→ **Gekozen fragment**
Surf naar de website van GIMP om de freeware te downloaden. Er is een versie voor Windows, Linux en Mac OS X beschikbaar. Zodra u GIMP opstart, komt u terecht in de Nederlandstalige interface. Die bestaat uit drie dialoogvensters. In het hoofdvenster kunt u een foto openen en u vindt er de menubalk. De Gereedschapskist met alle gebruikelijke tools wordt als een apart venster weergegeven. Rechts in beeld staat nog een venster met daarin lagen, kanalen enzovoort. Het voordeel van de losse dialoogvensters is dat u de werkomgeving gemakkelijk zelf kunt aanpassen.

©PXimport

2. Bestanden openen

U opent eenvoudig een afbeelding in het werkvlak. Ga naar Bestand / Openen en zoek een afbeelding met behulp van de mappenstructuur. Dubbelklik op het bestand om het te openen. GIMP ondersteunt alle bekende grafische formaten, zoals gif, jpg, psd, png en tif. Het is tevens mogelijk om een foto vanuit Windows Verkenner of het bureaublad naar het hoofdvenster te slepen. U kunt ook zelf een afbeelding ontwerpen in het programma: ga naar Bestand / Nieuw en bepaal in pixels of millimeters hoe groot u het plaatje wilt maken. Klik op OK, waarna er een wit werkvlak verschijnt.

©PXimport

3. Selectie maken

Met het selecteren van objecten is het mogelijk om het deel afzonderlijk te bewerken. Klik op het gereedschap Rechthoekige of Ovale selectie en sleep met de muisaanwijzer over het gewenste gebied. Door middel van Vrije selectie trekt u zelf lijnen om het gewenste onderwerp. Een prettige methode is de Toverstaf. Hiermee selecteert u een aaneengesloten gebied op basis van kleur. U stelt de nauwkeurigheid in met de schuifbalk achter Drempelwaarde in de Gereedschapskist. Houd de Shift-knop ingedrukt om de selectie uit te breiden. Zo is het selecteren van lastige vormen mogelijk.

→ **Vermelde regels**
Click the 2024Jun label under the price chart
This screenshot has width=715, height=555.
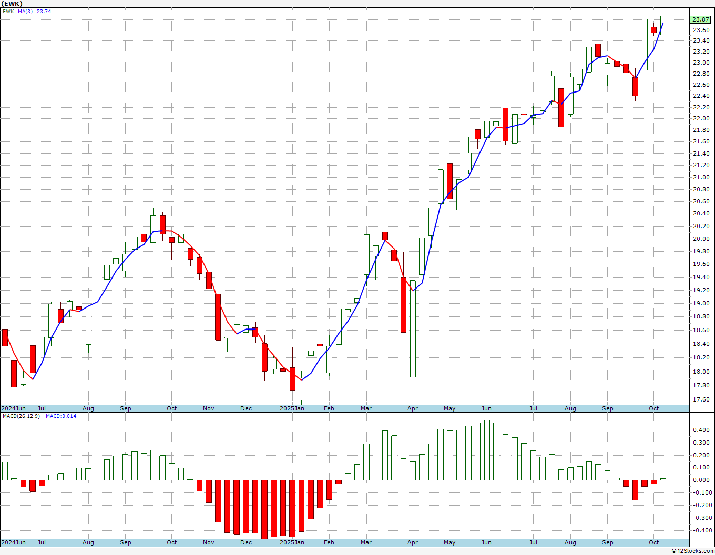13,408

...

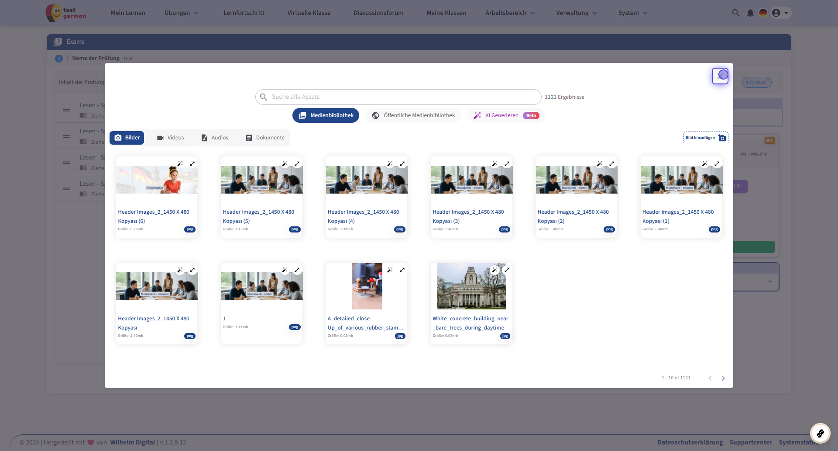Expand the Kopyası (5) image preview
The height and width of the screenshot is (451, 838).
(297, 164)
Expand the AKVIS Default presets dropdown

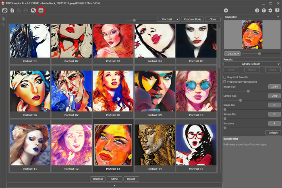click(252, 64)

→ **Opdrachten**
1. Geef voor elk van de volgende beweringen aan of deze overeenstemt met de tekst over GIMP, en citeer telkens de doorslaggevende woorden: (a) GIMP is ook voor Linux beschikbaar. (b) De interface bestaat uit vier dialoogvensters. (c) Met de Toverstaf selecteert u een gebied op basis van kleur.
2. Welke toets houdt u volgens de tekst over GIMP ingedrukt om een selectie uit te breiden?
3. Noem alle grafische bestandsformaten die in de tekst over GIMP worden genoemd.

→ **Antwoorden**
1.
(a) Ja: "Er is een versie voor Windows, Linux en Mac OS X beschikbaar."
(b) Nee: "Die bestaat uit drie dialoogvensters."
(c) Ja: "Hiermee selecteert u een aaneengesloten gebied op basis van kleur."

2. De Shift-knop.

3. gif, jpg, psd, png, tif